Peter
Sisseck, founder of one of Spain’s most sought after wines, is trialing a natural wine project at Dominio de Pingus in Ribera del Duero. “I want to get
my head around the natural wine thing. I’ve been in talks with Marcel Lapierre
in Beaujolais and some of the good natural wines guys – it’s not all bullshit,”

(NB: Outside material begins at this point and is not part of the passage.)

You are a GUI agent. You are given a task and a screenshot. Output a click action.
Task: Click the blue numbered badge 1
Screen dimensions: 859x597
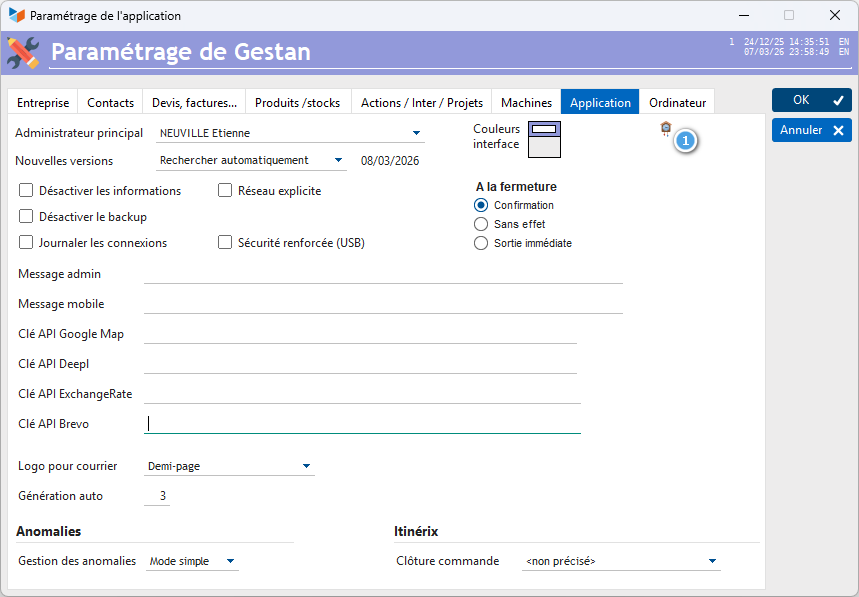click(x=685, y=142)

he told the drinks business. Sisseck
is experimenting with making a version of Pingus with no sulphur, but is
concerned that this will hamper the wine’s ability to age.
“I
want to make wines that can age and it’s very hard to do so with no sulphur. Despite
never using much in Pingus, a little sulphur is essential,” he said. Having
studied biodynamics at the Rudolf Steiner School in Basel, Sisseck is keen to
take things a step further. “The idea of natural wine is interesting. The best
ones have lovely purity when they’re young, but they are extremely
fragile. Any terroir expression the wines may have can be erased by bret and
oxidation,” he said.
The
Dane is keen to stress that his natural wine will be treated as a standalone
project: “Pingus isn’t about to go natural. I want to see what I can learn,” he
said. Pingus
has been biodynamic since 2000 and second wine Flor de Pingus since 2005. Sisseck
admits that in his single-minded approach in only working with Tinto Fino (the
Ribera del Duero equivalent of Tempranillo), he “may have gone too far.”
To
redress the balance, he’s started working with small parcels of native white
varieties planted in the two Pingus vineyards, and is experimenting
with adding small amounts of white into the Pingus blend. Having been “very spoilt” with Parker points in the past, Sisseck believes the appointment
of Neal Martin as The Wine Advocate’s
new Spain critic after Jay Miller’s departure post “Jumilla-gate” will be a
“tremendous help” for Spain.
“Jay
favoured things in Spanish wine I’m trying to avoid. He liked very big, inky,
in your face, ‘show me the money’ wines. Neal is more into the historical
background of the vineyards and will hopefully give more focus to Spain’s terroir
message, which has got lost,” he said.